"Sendikal Mücadelenin Tarihi"

"Sendikal Mücadelenin Tarihi"

Siverek Özgür-Der temsilciliğindeki seminerler Mustafa KARAEL'in sunduğu "Sendikal Mücadele Tarihi Ve Sosyal Yaşamdaki Yeri" adlı seminerle devam etti.

Konuşmasının başında işgalci Siyonistlerin katlettiği Filistinlilere dua ile başlayan KARAEL Filistin'deki İslami direniş inşallah bizler için de bir uyanışa ve dünya Müslümanları ile dayanışmaya vesile olur temennisinde bulundu.

Sendikal mücadelenin kapitalizm ve sosyalizm kavramlar ile ilişkili olduğunu belirten KARAEL 'Sendikanın işçi ve işveren ilişkisinden ortaya çıkan bir kavram olduğunu ifade etti.
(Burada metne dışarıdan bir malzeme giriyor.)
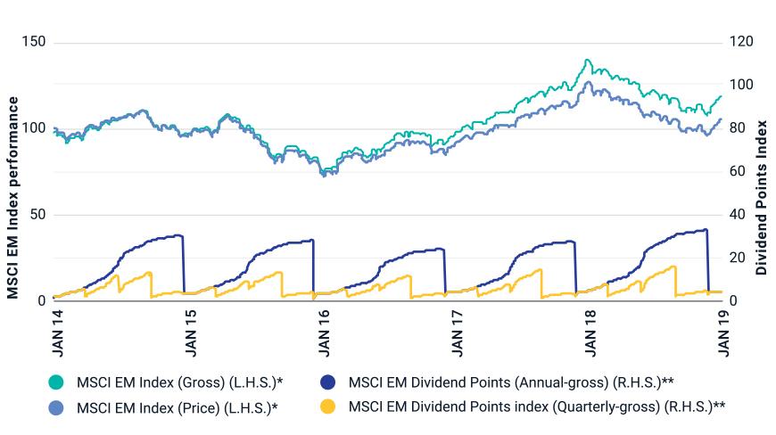776x435 pixels.
Task: Click the dark blue Annual-gross legend circle
Action: (326, 382)
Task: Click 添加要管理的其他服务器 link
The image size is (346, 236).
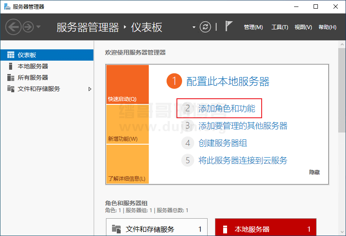Action: (243, 126)
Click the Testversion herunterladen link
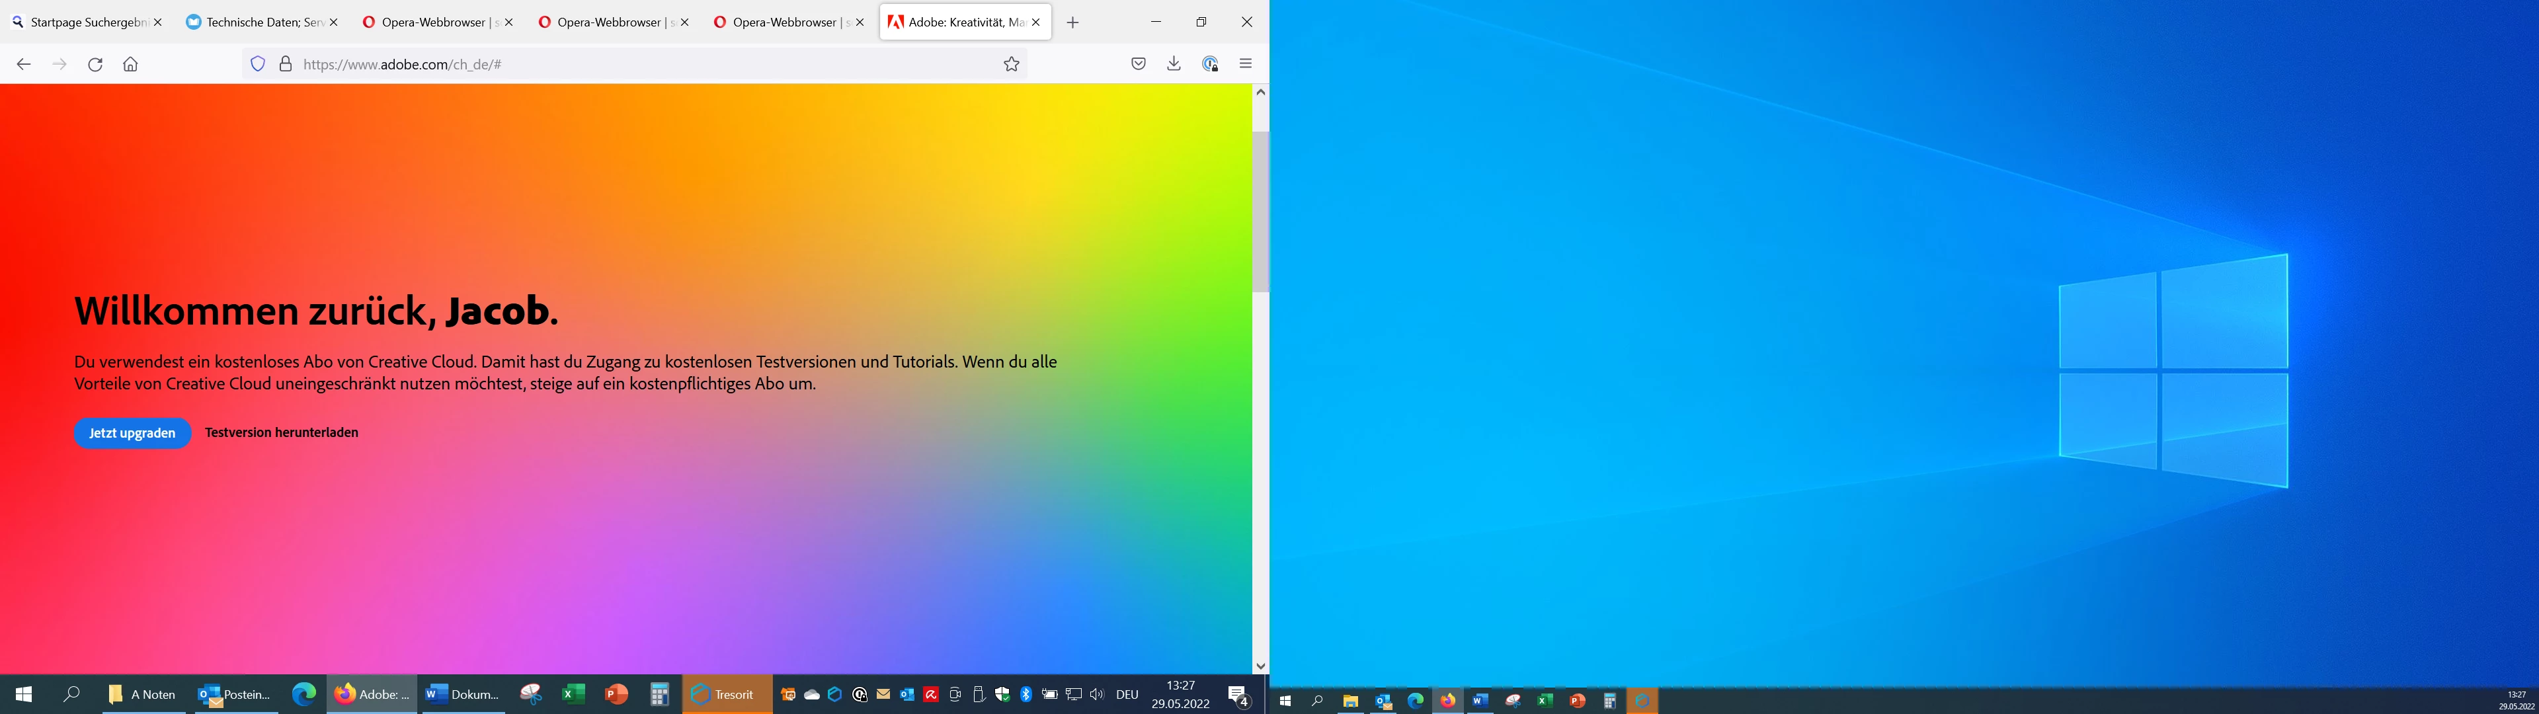 [x=282, y=433]
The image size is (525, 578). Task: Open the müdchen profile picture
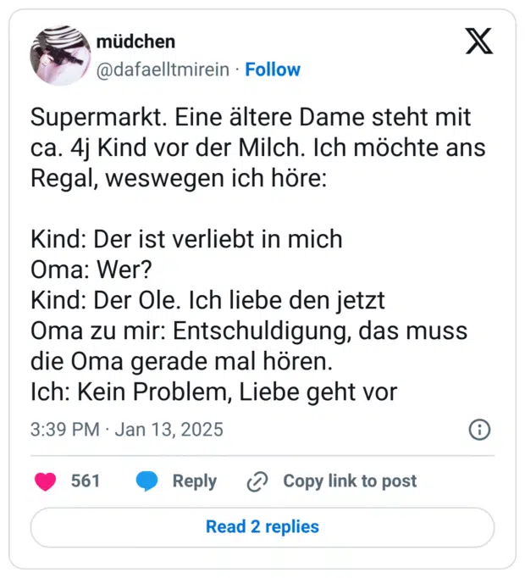point(58,55)
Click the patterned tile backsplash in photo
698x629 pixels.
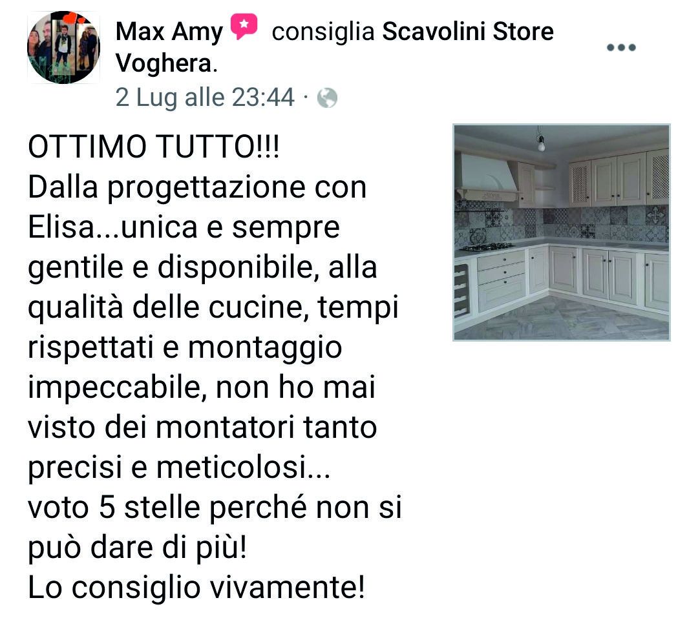[x=562, y=223]
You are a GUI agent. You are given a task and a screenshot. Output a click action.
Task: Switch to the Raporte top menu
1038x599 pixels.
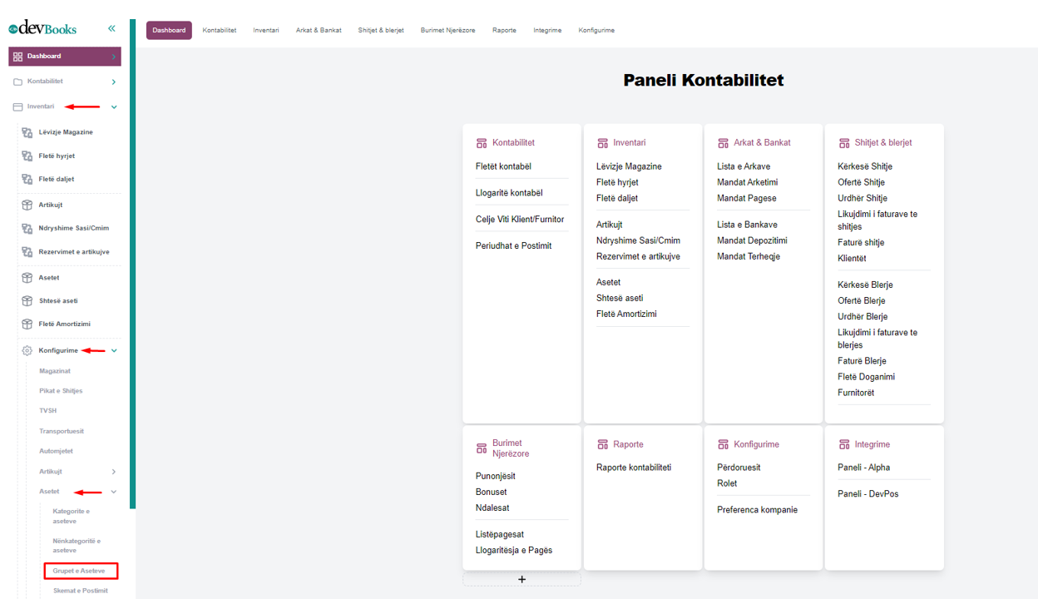tap(504, 30)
Sendika kavramının tarihi batı kaynaklı olup oradan dünyaya yayılmıştır.

Sendikal mücadele 17.yy sonlarında 18.yy başlarında sanayi devriminin gelişmesi ve üretim biriminin değişmesiyle başlar.

18.yy a kadar üretim usta çırak ilişkisine dayanıp paradan para kazanma temeline dayanmamaktadır. Sanayi devrimi bu ilişkiyi patron işçi ilişkisine dönüştürdü ve daha çok kazanma felsefesi oluşturdu ve 19.yy da hızlı gelişen bir kapitalistleşme sürecini meydana getirdi. Daha çok kazanmak için işçileri 16 saat çalıştıran patronlar gerek İş kazaları gerekse de aşırı çalışmadan kaynaklanan mağduriyetleri gidermemeleri üzerine işçilerinde kendi aralarında dernek, yardım kurumu gibi kurumlar oluşturmalarını sağladı. Bu felsefe üzerine kurulan sendikal mücadele tarihi üzerine uzun değiniler de bulundu.

Osmanlı da 1871 tarihinde ilk defa Amele Perver Cemiyeti kurulmuş olup işçilerin bu cemiyet altında örgütlendiği görülür. Ama bu cemiyet te II. Meşrutiyetin ilan ile ortadan kaldırılmıştır.

Türkiye de 1930 yıllarına kadar sendika kurma önünde engel olmamasına rağmen sendika kurulmamıştır.

İlk defa 1952 TÜRK İŞ ile başlayan sendikalaşma1962 DİSK1976 HAKİŞ 1979 MİSK kurulmasıyla devam etti.

Sendikanın sosyal yaşamdaki yerine değinen KARAEL sendikaların resmi ideolojiden kopuk ve aleyhinde çok fazla duruş sergileyemediğini zamanla kuruluş amacının dışına çıkan örnekler sergilemiştir.

Muhafazakâr sendikalar daha çok sistemin gazabına uğramamak için ya sistemin hoşuna giden kavramlar kullanmış ya da kendi kavramlarını kullanmaktan çekinmişlerdir.

Sendikaların kendine has bağımsız bir dil geliştirmediğine değinen KARAEL bütün bu olumsuzluklara rağmen sendikanın hem iş güvencesi hem de sosyal muhalefet ve şahitlik göstermek için birer aracı olarak kullanıldığını ve kullanılabileceğini ifade etti.

Son kısımda dinleyicilerin sorularını cevaplayıp dua ve temennilerle seminerine son verdi.